Si prospetta un futuro drammaticamente incerto per il settore florovivaistico bergamasco, una realtà che conta complessivamente 833 aziende, di cui 485 si occupano di cura e manutenzione del paesaggio e 348 di coltivazione di piante e fiori, con un totale di 2.109 addetti. A lanciare l’allarme è Coldiretti Bergamo preoccupata per la tenuta di uno dei comparti del Made in Italy più bello e apprezzato oltre che più significativo dal punto di vista economico.

L’emergenza Coronavirus – spiega Coldiretti Bergamo -  ha reso necessario lo stop a cerimonie come battesimi, matrimoni e lauree, ma anche il blocco della mobilità delle persone e la chiusura dei negozi determinando gravi contraccolpi per chi i fiori li coltiva e li vende, ma anche per gli operatori del settore che si occupano di manutenzione del verde.

Tutto questo – riferisce Coldiretti Bergamo – ha fatto crollare  gli acquisti di fiori recisi, di fiori in vaso e di piantine da orto, le produzioni tipiche della primavera e si sono fermate anche le vendite e l’export di alberature e cespugli, in un periodo in cui per molte aziende si realizza tra il 50% e il 70% del fatturato annuale, grazie ai tanti appassionati dal pollice verde che con l’aprirsi della stagione riempiono di piante e fiori case, balconi e giardini.
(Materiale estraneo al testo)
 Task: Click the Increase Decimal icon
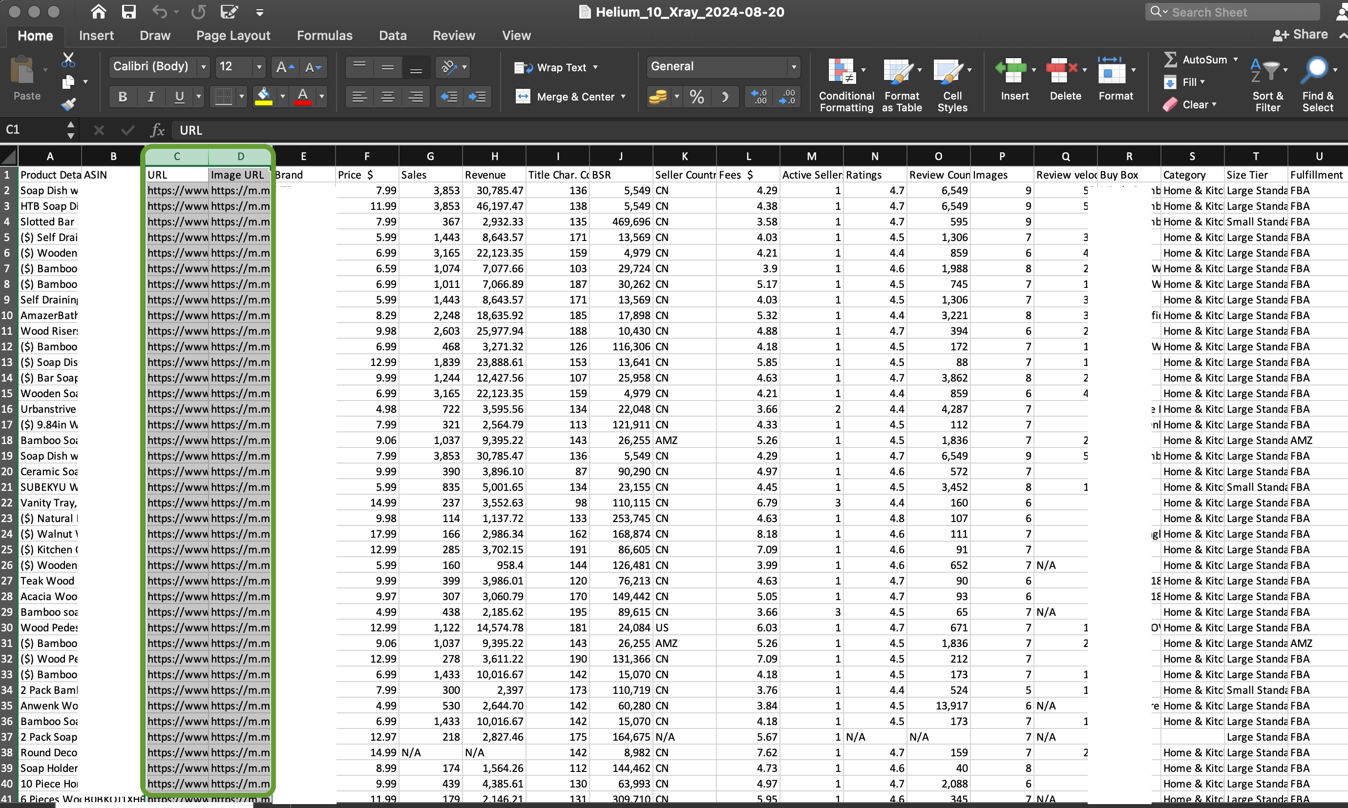[x=759, y=97]
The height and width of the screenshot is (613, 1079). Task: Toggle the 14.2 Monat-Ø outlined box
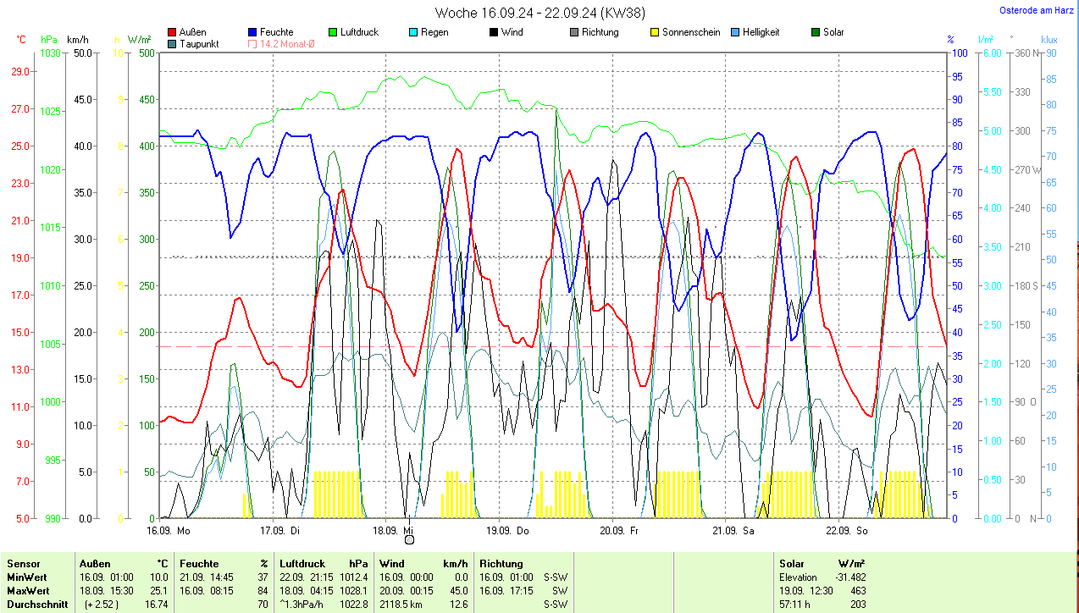253,44
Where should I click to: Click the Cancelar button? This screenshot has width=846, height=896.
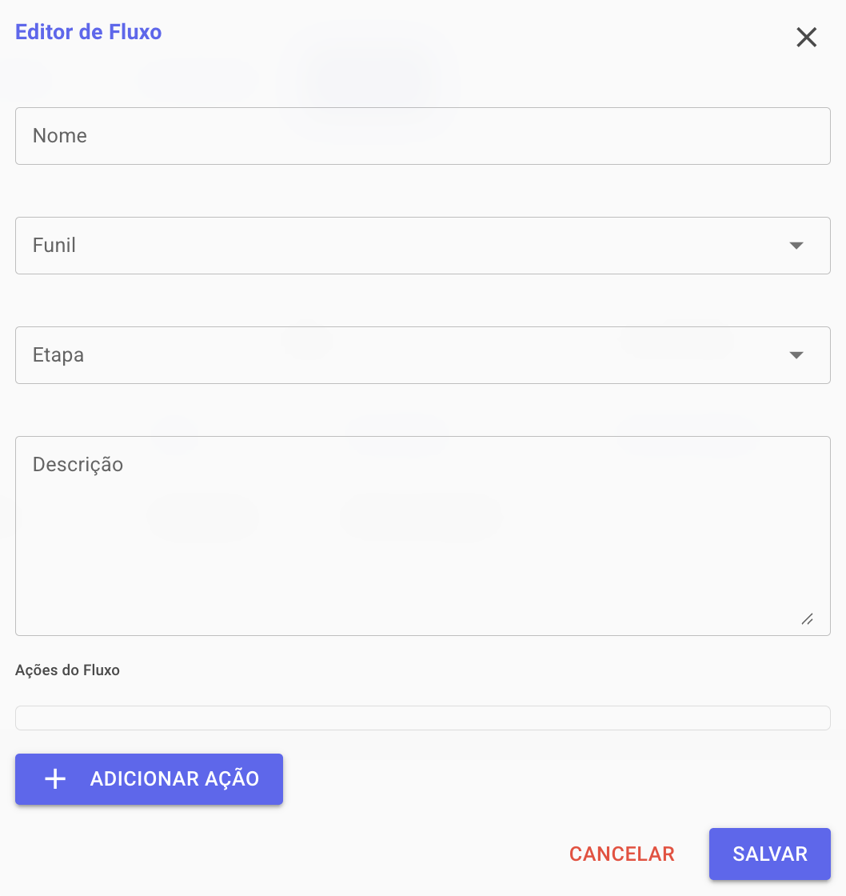pyautogui.click(x=621, y=854)
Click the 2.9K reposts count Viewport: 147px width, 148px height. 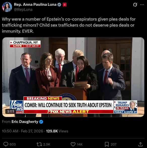[47, 144]
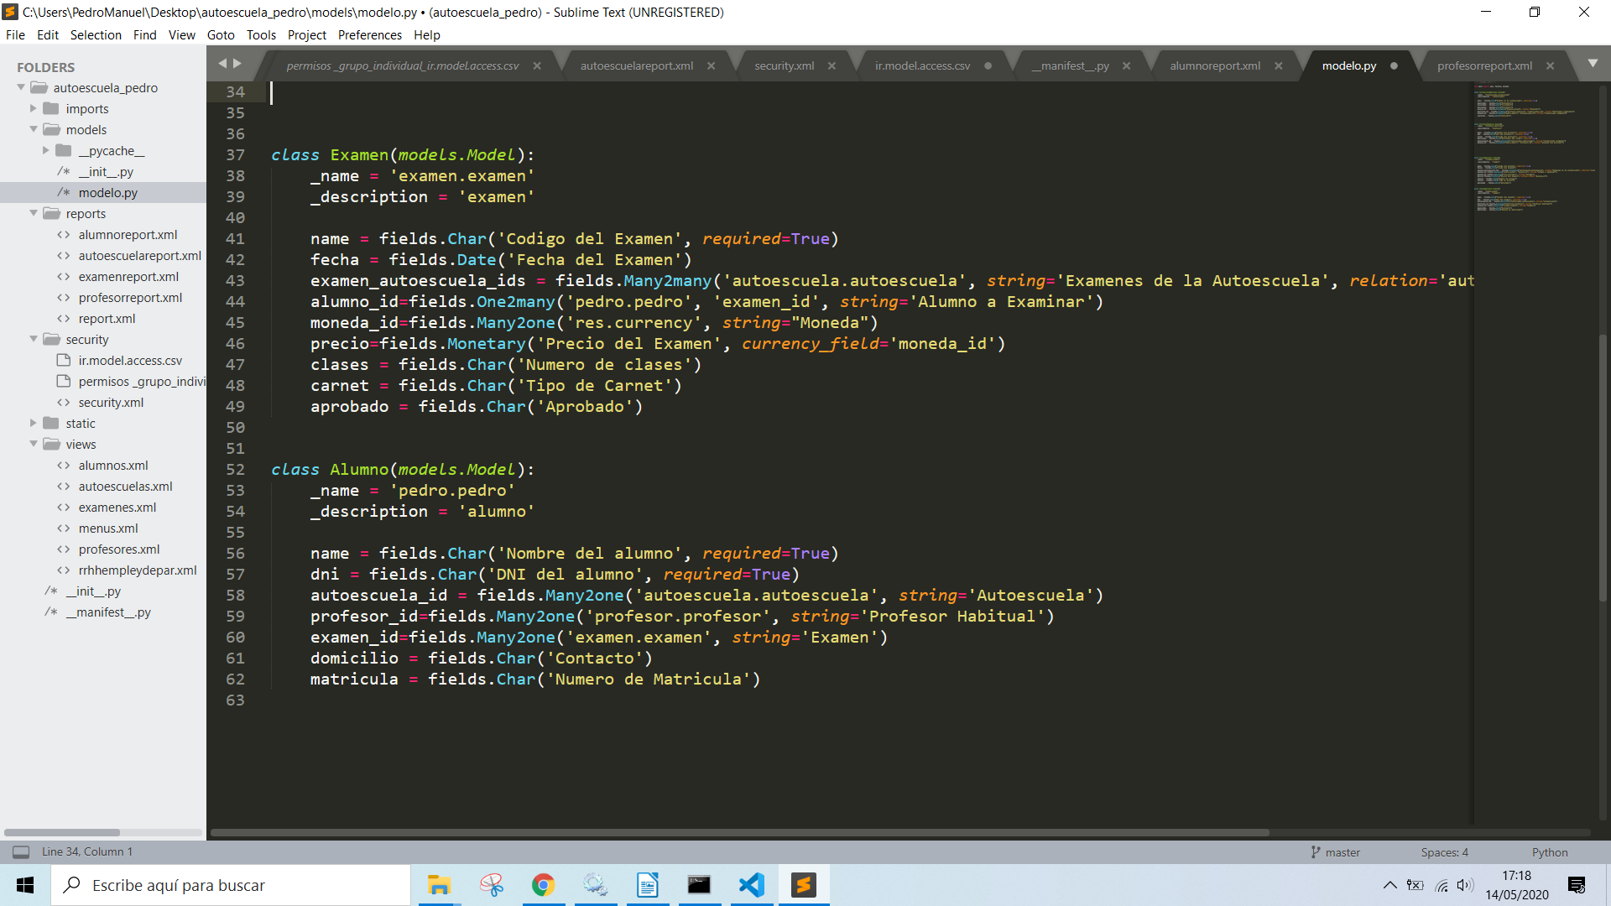Click the editor forward navigation arrow

click(239, 63)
La conseguenza è stata che migliaia di fiori e piante fiorite sono rimaste invendute e si sono dovute distruggere perché non più commercializzabili. Dato che è in questo periodo che si realizza gran parte del fatturato annuo, nella bergamasca le perdite dirette stimate per il primo semestre dell’anno per il settore floricolo e la manutenzione del verde in generale sono nell’ordine di oltre 50 milioni di euro, senza considerare quali saranno le conseguenze nel medio lungo periodo. Per questo Coldiretti ha chiesto e ottenuto lo stato di crisi del settore con interventi di accompagnamento e misure di supporto specifiche.
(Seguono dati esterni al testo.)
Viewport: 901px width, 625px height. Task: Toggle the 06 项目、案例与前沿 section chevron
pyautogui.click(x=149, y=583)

Gli agricoltori della Coldiretti che gestiscono i vivai si sono organizzati per fare consegne a domicilio, con contatti per telefono o mail, per consentire ai cittadini di restare a casa senza rinunciare all’emozione dei colori e dei profumi della primavera. Tutto questo ha rappresentato una boccata d’ossigeno, però assolutamente insufficiente per coprire le ingenti perdite. Anche il recente via libera alla vendita al dettaglio di fiori, piante e altri prodotti florovivaistici per coloro che svolgono attività agricola stenta a decollare in quanto manca ancora un’applicazione uniforme delle direttive. A questo riguardo le aziende si sono prontamente attivate per rispettare e far rispettare i protocolli di sicurezza necessari a garantire sia i clienti che il personale occupato.
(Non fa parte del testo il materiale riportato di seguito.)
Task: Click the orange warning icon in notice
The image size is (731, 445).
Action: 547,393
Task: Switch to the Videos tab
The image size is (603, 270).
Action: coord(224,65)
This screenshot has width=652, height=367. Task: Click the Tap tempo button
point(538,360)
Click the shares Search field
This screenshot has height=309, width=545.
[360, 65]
Il settore florovivaistico ha bisogno di misure urgenti perché senza interventi di sostegno specifici rischia di essere completamente cancellato. Non basta l’accesso alla liquidità, c’è bisogno di risarcimenti diretti.

Coldiretti Bergamo plaude all’intervento dell’assessore regionale Assessore all'Agricoltura, Alimentazione e Sistemi Verdi Fabio Rolfi che ha chiesto, con il sostegno delle altre Regioni, l'istituzione di un fondo da 800 milioni a livello nazionale dedicato al comparto del florovivaismo, per compensare le produzioni andate al macero.